« Vive le cor de postillon, c’est mon symbole » (S. Kierkegaard)
SONNE, SONNE, COR DE POSTILLON !
ES RUFT DAS POSTHORN!
Michel Corrette : « Le courier » (extrait du Premier Livre de pièces de clavecin)
Francesco Maria Veracini : Sonata prima a violino solo a basso opus 1
Louis de Caix d’Herveloix : « La Diligence » (extrait du Livre I des Pièces de violes)
Jean-Sébastien Bach : Capriccio sopra la lontananza del suo fratello dilettissimo BWV992 (1704)

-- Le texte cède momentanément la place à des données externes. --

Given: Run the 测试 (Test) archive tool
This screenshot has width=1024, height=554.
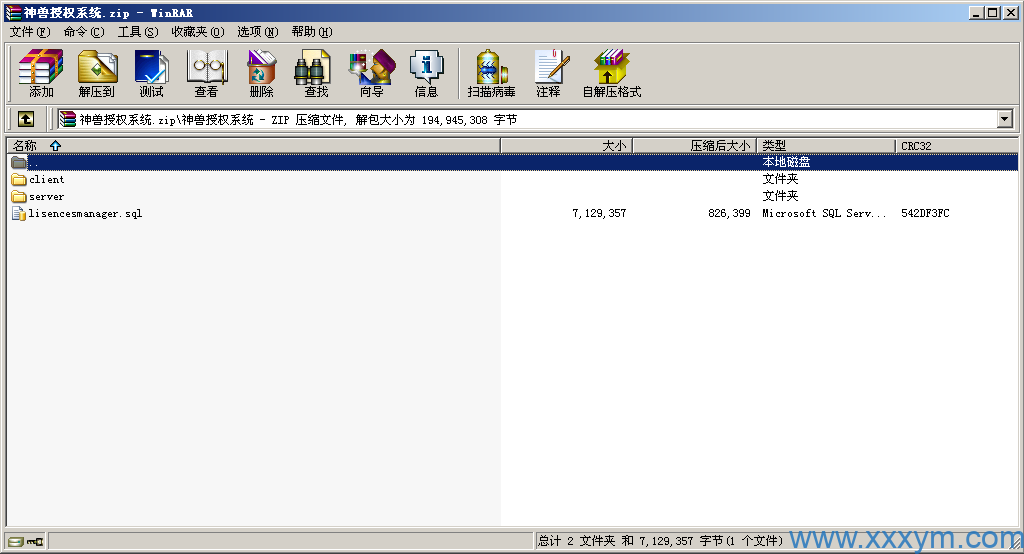Looking at the screenshot, I should coord(151,73).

François Duval : Rondeau « Le Courier » (extrait des Idées musiciennes, 1720)
Antonio Vivaldi : Concerto o sia il Corneto da Posta RV 363
Reinhardt Keiser : Prologo Aria vivace (extrait du Kayserliche Friedens-Post, 1715)
Johann Samuel Endler : cantate Der Raritaeten Mann (1747)
Georg Philipp Telemann : « Les Postillons » (extrait de a Suite TWV55D:18)
Jac Nam (1881-1974) : « Le Postillon » (extr. des Chansons de mon village, 1921)
Bonus sur le site : Johann Beer : Concerto a 4 ; Josse Boutmy : Le Postillon allemand
Ensemble Artifices :
Alice Julien-Laferrière : violon et direction artistique
Romain Bockler : chant
Jean-François Madeuf & Jean-Daniel Souchon : cor de postillon, trompette et cor de chasse
Yoko Kawabuko, violon
Xavier Sichel, alto
Cécile Vérolles, violoncelle
Kazuya Gunji, clavecin
Agustin Orcha Mata, contrebasse
Philip Tarr, timbales
1 pochette comprenant 15 cartes, 2 marques-pages et un poster, bonus vidéos sur le site du label, Seulétoile, 59′.
Comme à l’accoutumée avec Seulétoile, le produit est soigné aux petits oignons, et encore plus surprenant que les livres-disques précédents. Voici un étui qui comporte 15 cartes de tailles différentes sur carton épais, 2 marques-pages, un poster représentant une carte du Saint-Empire Romain Germanique, et puis un CD, cela va de soi. Il y a aussi un guide qui permet de déduire l’ordre de lecture de cette boîte aux trésors, en bilingue français-allemand s’il vous plaît. Mais de quoi s’agit-il ? D’un projet un peu fou – qui donna récemment lieu à un concert au Musée de la Poste – autour du cor de postillon. Kesaco ? Eh bien souvenez-vous ce petit cor enroulé qu’on trouve sur les logos postaux de bien des pays ? Sans doute vous êtes-vous demandés pourquoi le choix d’un tel signe et non pas d’une lettre, d’une malle de poste, de chevaux ailés ?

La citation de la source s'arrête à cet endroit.